The privately owned toll crossing handles roughly 20 percent of U.S.-Canada trade. 

Canadian government officials, including Prime Minister Justin Trudeau, have thus far avoided negotiation with protest organizers, opting instead to label the movement an illegitimate “occupation” and try to prevent multi-million crowdfunded donations from going to the Freedom Convoy. 

Manufacturing hit 

The Freedom Convoy protests started in response to an unpopular federal mandate effective Jan. 15 that requires truckers to show vaccine passports. Canada has one of the most vaccinated populations in the world, and 90 percent of Canadian truckers have gotten shots against COVID-19. 

Since then, the movement has spread to multiple parts of the country, with protesters calling for a general end to pandemic-related mandates. 

The closure of Ambassador Bridge has caused delays among auto manufacturers in Detroit, forcing them to reduce production due to the lack of Canadian parts. 

Those delays may have weighed in on the White House’s outreach to Ottawa. 

“We know that a number of companies and industries are seeing significant impacts from these disruptions,” a White House official told CNN. 

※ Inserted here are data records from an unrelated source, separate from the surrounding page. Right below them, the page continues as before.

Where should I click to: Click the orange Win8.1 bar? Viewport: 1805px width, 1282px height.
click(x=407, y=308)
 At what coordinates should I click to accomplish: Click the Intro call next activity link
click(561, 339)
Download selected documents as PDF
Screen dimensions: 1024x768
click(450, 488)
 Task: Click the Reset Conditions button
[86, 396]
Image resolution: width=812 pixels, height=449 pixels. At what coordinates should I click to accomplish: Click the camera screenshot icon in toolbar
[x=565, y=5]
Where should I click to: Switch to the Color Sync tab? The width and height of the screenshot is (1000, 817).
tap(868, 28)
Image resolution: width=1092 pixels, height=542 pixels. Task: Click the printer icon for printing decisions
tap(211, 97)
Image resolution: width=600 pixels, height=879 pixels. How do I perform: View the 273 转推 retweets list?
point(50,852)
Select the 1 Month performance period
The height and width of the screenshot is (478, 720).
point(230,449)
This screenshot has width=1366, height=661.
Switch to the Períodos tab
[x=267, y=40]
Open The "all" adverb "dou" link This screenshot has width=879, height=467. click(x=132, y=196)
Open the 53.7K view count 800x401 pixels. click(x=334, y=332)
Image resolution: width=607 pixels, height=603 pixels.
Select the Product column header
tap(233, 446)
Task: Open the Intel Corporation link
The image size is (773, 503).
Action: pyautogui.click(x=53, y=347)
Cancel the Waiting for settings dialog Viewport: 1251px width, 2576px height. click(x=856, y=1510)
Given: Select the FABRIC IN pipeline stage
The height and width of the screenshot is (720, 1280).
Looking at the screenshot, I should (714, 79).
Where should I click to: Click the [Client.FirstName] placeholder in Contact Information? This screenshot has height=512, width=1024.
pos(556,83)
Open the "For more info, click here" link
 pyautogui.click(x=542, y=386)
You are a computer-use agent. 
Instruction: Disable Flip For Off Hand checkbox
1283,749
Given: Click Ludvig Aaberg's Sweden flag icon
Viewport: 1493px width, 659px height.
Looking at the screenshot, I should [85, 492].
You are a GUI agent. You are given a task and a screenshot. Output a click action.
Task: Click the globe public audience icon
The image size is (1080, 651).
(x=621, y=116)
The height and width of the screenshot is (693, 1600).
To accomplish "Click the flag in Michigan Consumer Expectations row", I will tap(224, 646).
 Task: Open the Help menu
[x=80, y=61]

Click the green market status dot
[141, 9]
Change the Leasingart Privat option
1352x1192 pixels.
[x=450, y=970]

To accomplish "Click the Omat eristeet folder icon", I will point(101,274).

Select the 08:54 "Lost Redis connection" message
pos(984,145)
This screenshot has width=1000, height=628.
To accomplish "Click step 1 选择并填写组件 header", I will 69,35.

Peter Rough, a former U.S. official, questioned the White House’s interaction with Canada as “contempt for protesters.” He wrote:

On Thursday, Feb. 11, Chief Justice Geoffrey Morawetz of Ontario’s Superior Court halted an attempt by the Windsor government to clear Ambassador Bridge, saying that this would only “exacerbate an already difficult situation.” 

Ford has reduced production at an engine factory in Windsor and a plant that manufactures SUVs in Oakville, which is located outside Toronto, the Wall Street Journal cited a company spokesman as saying. 

Windsor mayor Drew Dilkens called for the bridge to be cleared as soon as possible, saying on Thursday that the “economic harm that this occupation is having on international trade is not sustainable and it must come to an end.”